## Information supplied
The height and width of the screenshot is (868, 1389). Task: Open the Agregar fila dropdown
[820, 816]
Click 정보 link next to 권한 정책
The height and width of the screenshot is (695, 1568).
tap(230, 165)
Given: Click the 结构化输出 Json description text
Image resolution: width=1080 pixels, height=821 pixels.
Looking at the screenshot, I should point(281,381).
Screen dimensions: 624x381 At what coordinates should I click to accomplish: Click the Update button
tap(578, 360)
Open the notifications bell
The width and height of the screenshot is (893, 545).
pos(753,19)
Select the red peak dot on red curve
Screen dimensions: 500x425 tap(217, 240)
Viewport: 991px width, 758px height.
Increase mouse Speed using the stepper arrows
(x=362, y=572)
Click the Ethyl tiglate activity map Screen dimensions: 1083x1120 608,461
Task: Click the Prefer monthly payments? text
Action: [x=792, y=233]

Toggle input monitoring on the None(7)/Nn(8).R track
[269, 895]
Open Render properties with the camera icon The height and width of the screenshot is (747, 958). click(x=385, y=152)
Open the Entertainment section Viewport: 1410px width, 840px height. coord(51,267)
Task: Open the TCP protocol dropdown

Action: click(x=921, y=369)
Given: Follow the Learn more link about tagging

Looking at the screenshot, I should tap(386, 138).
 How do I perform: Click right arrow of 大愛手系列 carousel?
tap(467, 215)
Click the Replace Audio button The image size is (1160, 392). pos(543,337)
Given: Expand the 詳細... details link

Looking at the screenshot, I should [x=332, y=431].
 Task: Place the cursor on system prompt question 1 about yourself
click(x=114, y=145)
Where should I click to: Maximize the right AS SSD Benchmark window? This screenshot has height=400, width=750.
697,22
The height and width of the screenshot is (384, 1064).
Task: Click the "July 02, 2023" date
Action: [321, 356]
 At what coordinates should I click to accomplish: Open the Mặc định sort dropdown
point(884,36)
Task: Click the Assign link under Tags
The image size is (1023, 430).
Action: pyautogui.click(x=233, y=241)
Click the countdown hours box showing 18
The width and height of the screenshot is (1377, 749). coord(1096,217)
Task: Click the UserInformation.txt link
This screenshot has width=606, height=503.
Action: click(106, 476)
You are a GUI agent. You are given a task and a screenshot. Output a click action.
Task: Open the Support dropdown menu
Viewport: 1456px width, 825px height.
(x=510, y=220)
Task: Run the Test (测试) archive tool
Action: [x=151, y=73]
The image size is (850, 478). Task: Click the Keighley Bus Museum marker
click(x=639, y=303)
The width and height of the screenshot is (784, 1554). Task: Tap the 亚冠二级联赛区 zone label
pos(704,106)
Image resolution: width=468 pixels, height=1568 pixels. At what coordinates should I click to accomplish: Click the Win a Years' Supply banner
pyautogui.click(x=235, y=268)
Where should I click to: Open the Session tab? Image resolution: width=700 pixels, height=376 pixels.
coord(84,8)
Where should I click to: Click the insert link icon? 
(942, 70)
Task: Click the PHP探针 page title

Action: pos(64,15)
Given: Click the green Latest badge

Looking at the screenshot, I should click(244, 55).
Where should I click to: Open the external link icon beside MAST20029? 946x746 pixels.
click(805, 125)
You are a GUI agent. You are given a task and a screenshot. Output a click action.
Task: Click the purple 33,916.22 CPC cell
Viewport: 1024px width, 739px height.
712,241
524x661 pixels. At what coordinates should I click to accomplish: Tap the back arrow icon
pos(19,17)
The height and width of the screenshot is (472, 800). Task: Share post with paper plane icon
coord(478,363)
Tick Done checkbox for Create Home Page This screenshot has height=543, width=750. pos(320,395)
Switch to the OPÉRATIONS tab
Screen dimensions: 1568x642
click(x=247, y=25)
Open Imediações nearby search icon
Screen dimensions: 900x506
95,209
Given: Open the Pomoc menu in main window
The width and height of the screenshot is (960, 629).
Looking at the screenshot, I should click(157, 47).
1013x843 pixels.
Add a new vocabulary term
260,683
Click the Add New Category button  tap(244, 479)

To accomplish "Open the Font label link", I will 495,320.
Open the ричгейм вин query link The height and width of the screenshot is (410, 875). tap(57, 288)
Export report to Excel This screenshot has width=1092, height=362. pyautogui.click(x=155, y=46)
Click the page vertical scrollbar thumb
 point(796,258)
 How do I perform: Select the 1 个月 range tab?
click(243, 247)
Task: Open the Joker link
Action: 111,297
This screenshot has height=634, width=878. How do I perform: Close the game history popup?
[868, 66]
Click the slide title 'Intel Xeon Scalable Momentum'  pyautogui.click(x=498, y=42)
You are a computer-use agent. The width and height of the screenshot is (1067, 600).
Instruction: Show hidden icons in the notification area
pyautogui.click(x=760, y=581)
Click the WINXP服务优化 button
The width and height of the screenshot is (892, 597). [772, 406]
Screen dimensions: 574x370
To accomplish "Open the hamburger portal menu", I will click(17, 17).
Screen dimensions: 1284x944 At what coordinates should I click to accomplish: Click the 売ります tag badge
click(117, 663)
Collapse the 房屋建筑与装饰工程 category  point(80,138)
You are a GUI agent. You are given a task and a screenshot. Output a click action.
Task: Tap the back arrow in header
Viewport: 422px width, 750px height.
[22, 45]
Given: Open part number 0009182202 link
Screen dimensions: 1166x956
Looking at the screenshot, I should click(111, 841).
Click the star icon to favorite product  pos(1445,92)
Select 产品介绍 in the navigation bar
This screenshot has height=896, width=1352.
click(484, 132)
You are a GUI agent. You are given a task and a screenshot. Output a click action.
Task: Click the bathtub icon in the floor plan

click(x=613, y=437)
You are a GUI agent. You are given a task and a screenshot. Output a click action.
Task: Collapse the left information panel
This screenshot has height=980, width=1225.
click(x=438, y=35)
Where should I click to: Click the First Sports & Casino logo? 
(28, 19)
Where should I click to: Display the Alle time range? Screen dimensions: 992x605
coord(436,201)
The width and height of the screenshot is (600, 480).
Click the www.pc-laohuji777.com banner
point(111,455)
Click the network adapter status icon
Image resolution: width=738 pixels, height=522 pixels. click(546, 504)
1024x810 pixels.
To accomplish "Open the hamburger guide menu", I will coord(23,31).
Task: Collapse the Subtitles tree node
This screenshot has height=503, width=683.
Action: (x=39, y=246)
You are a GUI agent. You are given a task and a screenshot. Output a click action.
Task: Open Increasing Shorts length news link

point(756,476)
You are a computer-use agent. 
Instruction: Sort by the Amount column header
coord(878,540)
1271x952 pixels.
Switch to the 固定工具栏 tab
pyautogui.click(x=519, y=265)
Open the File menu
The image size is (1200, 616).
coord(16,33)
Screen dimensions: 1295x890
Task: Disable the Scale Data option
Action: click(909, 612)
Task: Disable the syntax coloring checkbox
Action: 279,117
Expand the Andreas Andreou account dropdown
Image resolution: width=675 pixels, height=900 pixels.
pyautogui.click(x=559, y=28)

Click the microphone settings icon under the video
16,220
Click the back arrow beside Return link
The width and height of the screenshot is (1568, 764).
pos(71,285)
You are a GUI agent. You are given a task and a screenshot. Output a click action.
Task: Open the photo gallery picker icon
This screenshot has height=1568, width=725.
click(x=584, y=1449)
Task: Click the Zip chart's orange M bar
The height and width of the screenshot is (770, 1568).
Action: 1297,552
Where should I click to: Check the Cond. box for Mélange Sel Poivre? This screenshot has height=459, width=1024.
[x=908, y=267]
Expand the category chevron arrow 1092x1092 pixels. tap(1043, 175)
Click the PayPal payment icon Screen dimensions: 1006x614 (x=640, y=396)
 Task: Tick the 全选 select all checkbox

## What the exercise asks
Transcribe, exactly and without additions, the lines of the records above, beginning with the line that contains "This screenshot has height=980, width=1225." and ending with the line that contains "Task: Open the photo gallery picker icon", both included.

## Exercise solution
This screenshot has height=980, width=1225.
click(x=438, y=35)
Where should I click to: Click the First Sports & Casino logo? 
(28, 19)
Where should I click to: Display the Alle time range? Screen dimensions: 992x605
coord(436,201)
The width and height of the screenshot is (600, 480).
Click the www.pc-laohuji777.com banner
point(111,455)
Click the network adapter status icon
Image resolution: width=738 pixels, height=522 pixels. click(546, 504)
1024x810 pixels.
To accomplish "Open the hamburger guide menu", I will coord(23,31).
Task: Collapse the Subtitles tree node
This screenshot has height=503, width=683.
Action: (x=39, y=246)
You are a GUI agent. You are given a task and a screenshot. Output a click action.
Task: Open Increasing Shorts length news link

point(756,476)
You are a computer-use agent. 
Instruction: Sort by the Amount column header
coord(878,540)
1271x952 pixels.
Switch to the 固定工具栏 tab
pyautogui.click(x=519, y=265)
Open the File menu
The image size is (1200, 616).
coord(16,33)
Screen dimensions: 1295x890
Task: Disable the Scale Data option
Action: click(909, 612)
Task: Disable the syntax coloring checkbox
Action: 279,117
Expand the Andreas Andreou account dropdown
Image resolution: width=675 pixels, height=900 pixels.
pyautogui.click(x=559, y=28)

Click the microphone settings icon under the video
16,220
Click the back arrow beside Return link
The width and height of the screenshot is (1568, 764).
pos(71,285)
You are a GUI agent. You are given a task and a screenshot. Output a click action.
Task: Open the photo gallery picker icon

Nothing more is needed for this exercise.